*The best news about the fall television season? It’s not the fact that the amazing Homicide veteran Andre Braugher (on the promising Last Resort on ABC) and the equally amazing Breaking Bad villain Giancarlo Esposito (on the equally promising Revolution on NBC) have their own pilots, so even more people can be exposed to their awesomeness. No, the best news of this television series is that the equally great Jay Pharaoh is replacing Fred Armisen as the election-season Obama in Saturday Night Live http://www.eurweb.com/2012/09/snls-jay-pharoah-to-play-president-obama-this-season/), although for some, the jury is still out after his debut outing.
It’s about time. The occasionally-funny Armisen had his moments (his David Patterson impression was killer, as seen here http://www.hulu.com/watch/48719) but his Barack Obama was bland and uninteresting, and nowhere near the brilliance of other Saturday Night Live political impressions. Pharaoh, though, is a true, true talent, and it’s a good bet he’ll rise to the occasion. Watching him on Saturday Night Live last season was like watching an extraordinarily talented youngster on a baseball or basketball team stapled to the bench by a crusty old manager. His two spot-on Denzel Washington impressions (http://www.hulu.com/watch/184584) were the best thing SNL has aired in years (http://www.nbc.com/saturday-night-live/video/unstoppable-trailer/1259996), but he was disappointingly absent in most episodes, and the show (like Armisen’s Obama), was flat and lifeless when he wasn’t on there.

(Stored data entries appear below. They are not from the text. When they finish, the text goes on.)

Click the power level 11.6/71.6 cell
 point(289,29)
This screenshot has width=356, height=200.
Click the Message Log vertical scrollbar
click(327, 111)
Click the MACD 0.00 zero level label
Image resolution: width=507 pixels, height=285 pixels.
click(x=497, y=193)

Let’s hope this ennui disappears with the new Obama character. Pharaoh has a real chance to break through here, especially paired with the underrated Jason Sudeikis impression of a robotic, cookie-cutter Romney (http://videocafe.crooksandliars.com/heather/snl-takes-another-shot-romneys-inability-c) and give this fraught campaign season the shot of parody it needs. It’s during the presidential election season when the venerable weekend workhorse starts to interject itself back into the national consciousness. In 2000, the goofy Will Ferrell / Darrell Hammond Bush and Gore impressions captured the theater of the absurd that accompanied that election; eight years later, Tina Fey’s vicious Palin helped to define the McCain campaign. Hopefully, Pharaoh can carve out his own niche and create an impression for the ages this fall.